Their benefit falls steadily with earnings, until they earn $430 per month, at which point they no longer qualify (assuming they are already enrolled).

LABELS = dict(
    employment_income="Monthly employment income",
    dividend_income="Monthly dividend income",
    monthly_income="Monthly income",
    income_source="Income source",
    monthly_tanf="Monthly TANF allotment",
    mtr="Marginal tax rate from TANF?",
    allotment="TANF allotment",
    state_code="State",
)


def make_df(state_code, enrolled, vary_var):
    sim = IndividualSim(year=2022)
    sim.add_person(name="adult", age=30)
    sim.add_person(name="child", age=10)
    sim.add_spm_unit(
        name="spm_unit", members=["adult", "child"], is_tanf_enrolled=enrolled
    )
    sim.add_household(
        name="household", members=["adult", "child"], state_code=state_code
    )

    sim.vary(vary_var, max=1500 * 12, step=120)

    return pd.DataFrame(
        dict(
            monthly_income=sim.calc(vary_var)[0] / 12,
            enrolled="Enrolled" if enrolled else "Not Enrolled",
            state_code=state_code,
            monthly_tanf=sim.calc("tanf")[0] / 12,
            vary_var=vary_var,
            # mtr=-sim.deriv("tanf", "employment_income"),
        )
    )


fig = px.line(
    make_df("IL", True, "employment_income"),
    "monthly_income",
    "monthly_tanf",
    labels=LABELS,
    title="TANF allotment for a two-person household in Illinois",
)

fig.update_layout(xaxis_tickformat="$,", yaxis_tickformat="$,")
fig.show()

This household’s TANF benefit would vary depending on their state and whether they are already enrolled.

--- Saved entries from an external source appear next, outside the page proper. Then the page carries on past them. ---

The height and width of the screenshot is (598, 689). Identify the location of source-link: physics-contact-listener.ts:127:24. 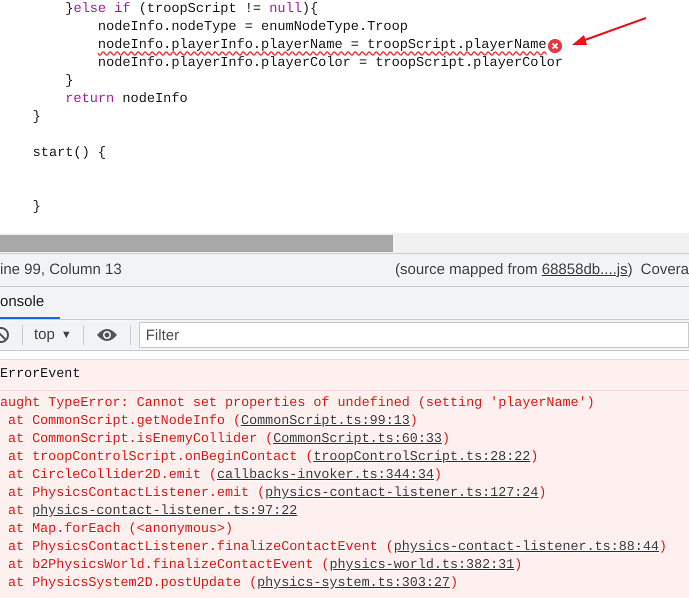
(402, 494).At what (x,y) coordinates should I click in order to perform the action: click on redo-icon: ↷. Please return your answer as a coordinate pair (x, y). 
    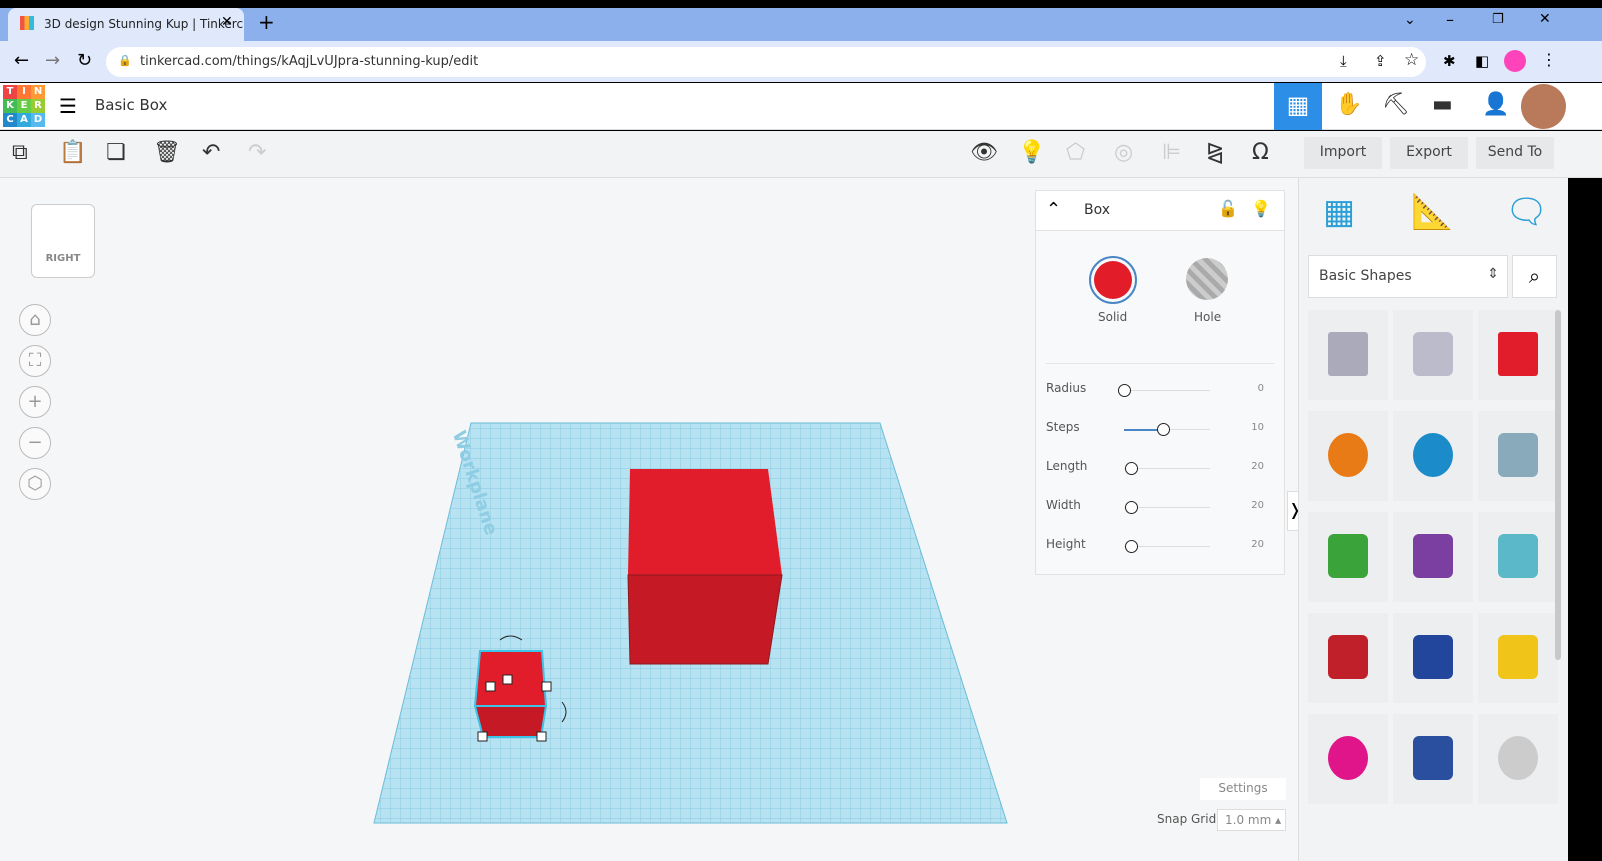
    Looking at the image, I should click on (257, 152).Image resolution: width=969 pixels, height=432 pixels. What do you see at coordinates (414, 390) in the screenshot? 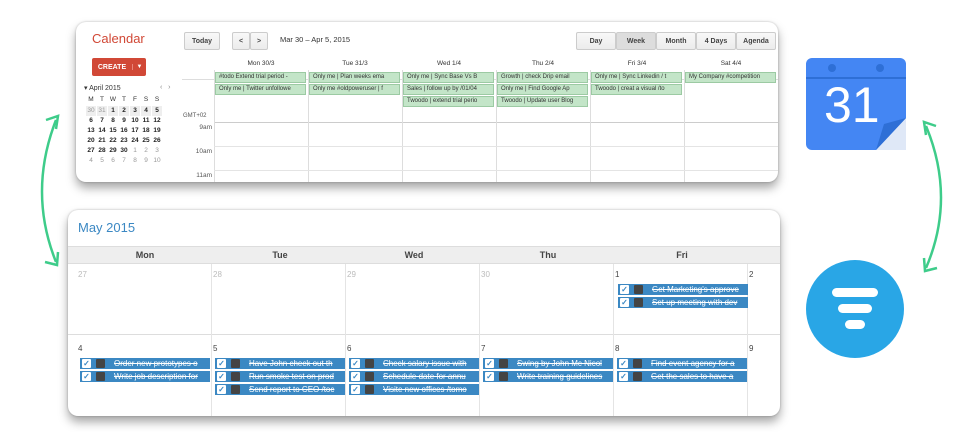
I see `task-item: ✓ Visite new offices /tomo` at bounding box center [414, 390].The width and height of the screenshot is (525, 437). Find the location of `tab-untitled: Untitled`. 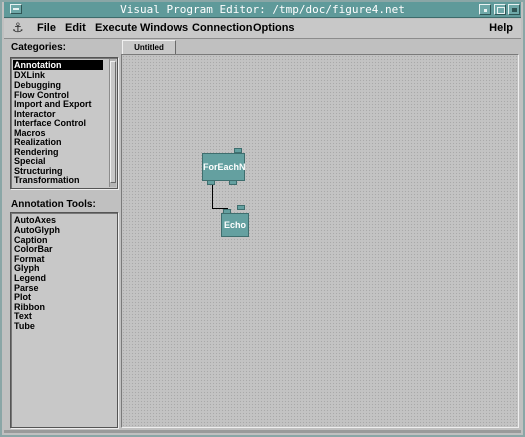

tab-untitled: Untitled is located at coordinates (149, 47).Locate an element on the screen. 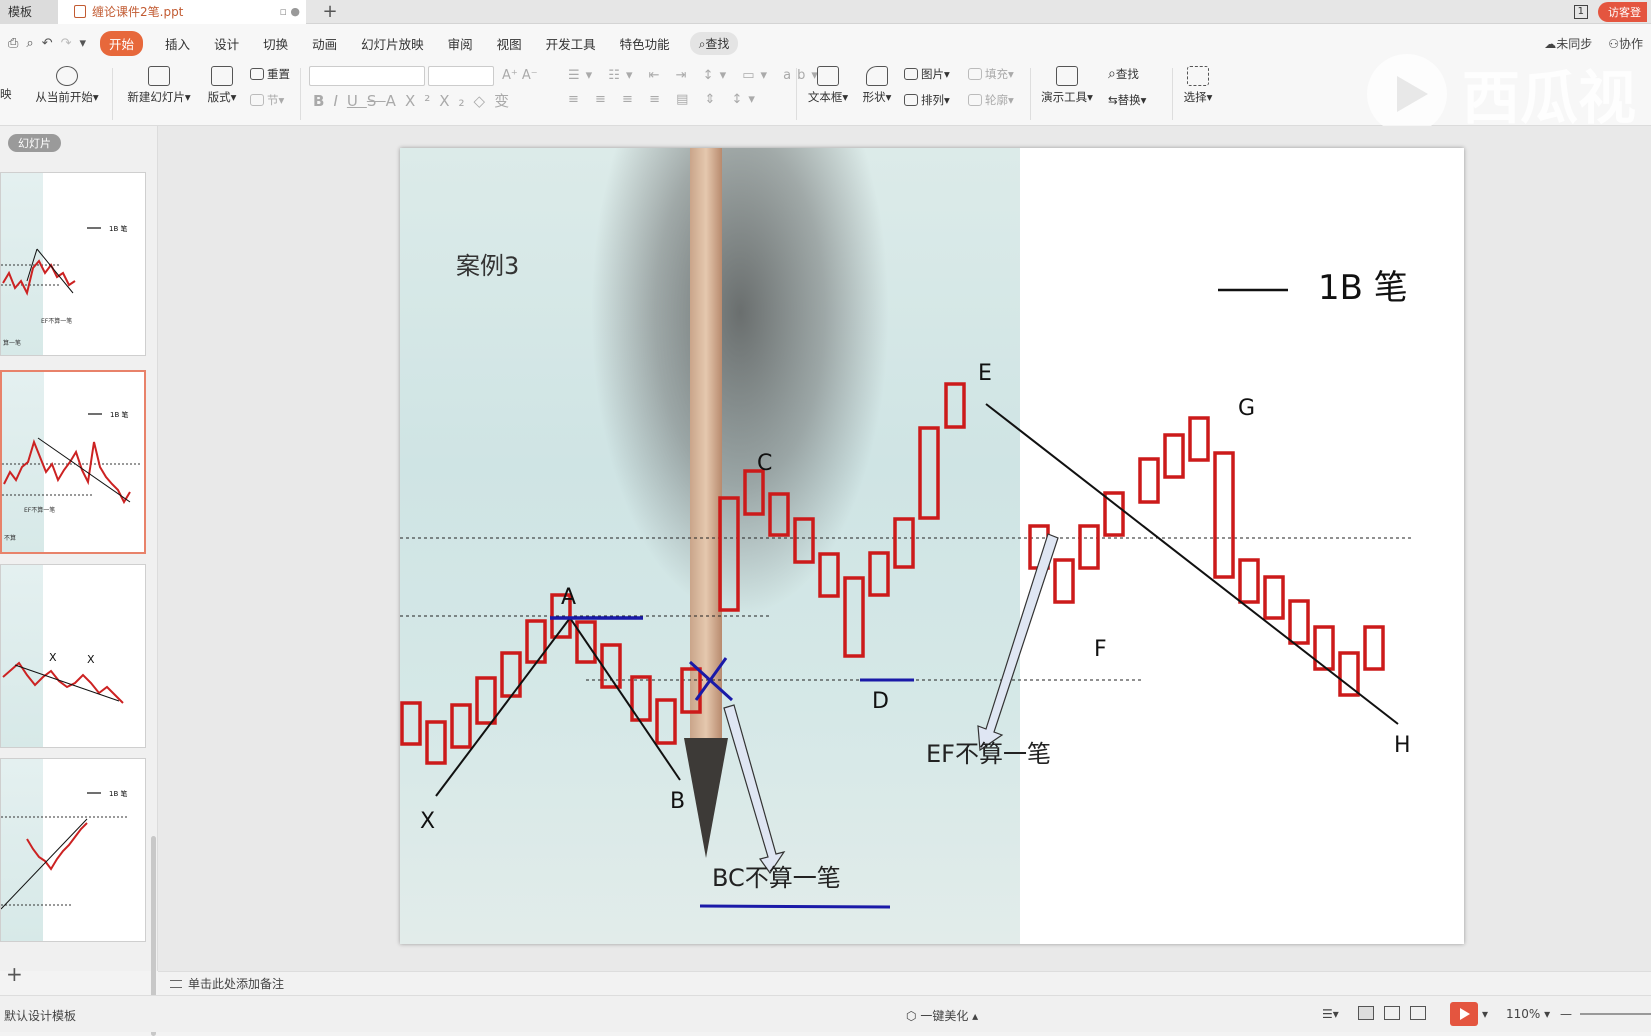 This screenshot has width=1651, height=1036. slide-thumbnail-3: X X is located at coordinates (73, 656).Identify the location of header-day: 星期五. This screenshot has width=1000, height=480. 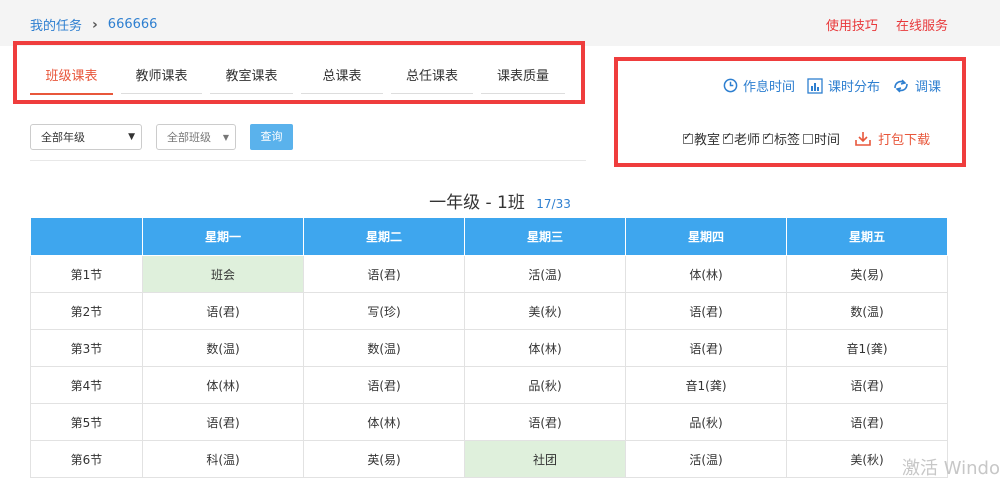
(867, 236).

emp_df_combined = pd.concat(
    [
        make_df("IL", True, "employment_income"),
        make_df("IL", False, "employment_income"),
        make_df("CA", True, "employment_income"),
        make_df("CA", False, "employment_income"),
    ]
)

fig = px.line(
    emp_df_combined,
    "monthly_income",
    "monthly_tanf",
    color="enrolled",
    labels=LABELS,
    animation_frame="state_code",
    title="TANF allotment for a two-person household",
)

fig.update_layout(
    xaxis_tickformat="$,",
    yaxis_tickformat="$,",
    yaxis_range=[0, emp_df_combined.monthly_tanf.max() * 1.1],
    legend_title=None,
)
fig.show()

If the household’s income is from Social Security instead of employment income, their TANF benefit phases out differently, and prior enrollment doesn’t affect the benefit.

ss_df_combined = pd.concat(
    [
        make_df("IL", True, "social_security_disability"),
        make_df("IL", False, "social_security_disability"),
        make_df("CA", True, "social_security_disability"),
        make_df("CA", False, "social_security_disability"),
    ]
)

fig_ss = px.line(
    ss_df_combined,
    "monthly_income",
    "monthly_tanf",
    color="enrolled",
    labels=LABELS,
    animation_frame="state_code",
    title="TANF allotment for a two-person household as Social Security income varies",
)

fig_ss.update_layout(
    xaxis_tickformat="$,",
    yaxis_tickformat="$,",
    yaxis_range=[0, ss_df_combined.monthly_tanf.max() * 1.1],
    legend_title=None,
)
fig_ss.show()

Examples#

A single parent of one in Illinois with earnings of $250 per month will receive $372.50 per month in TANF benefits.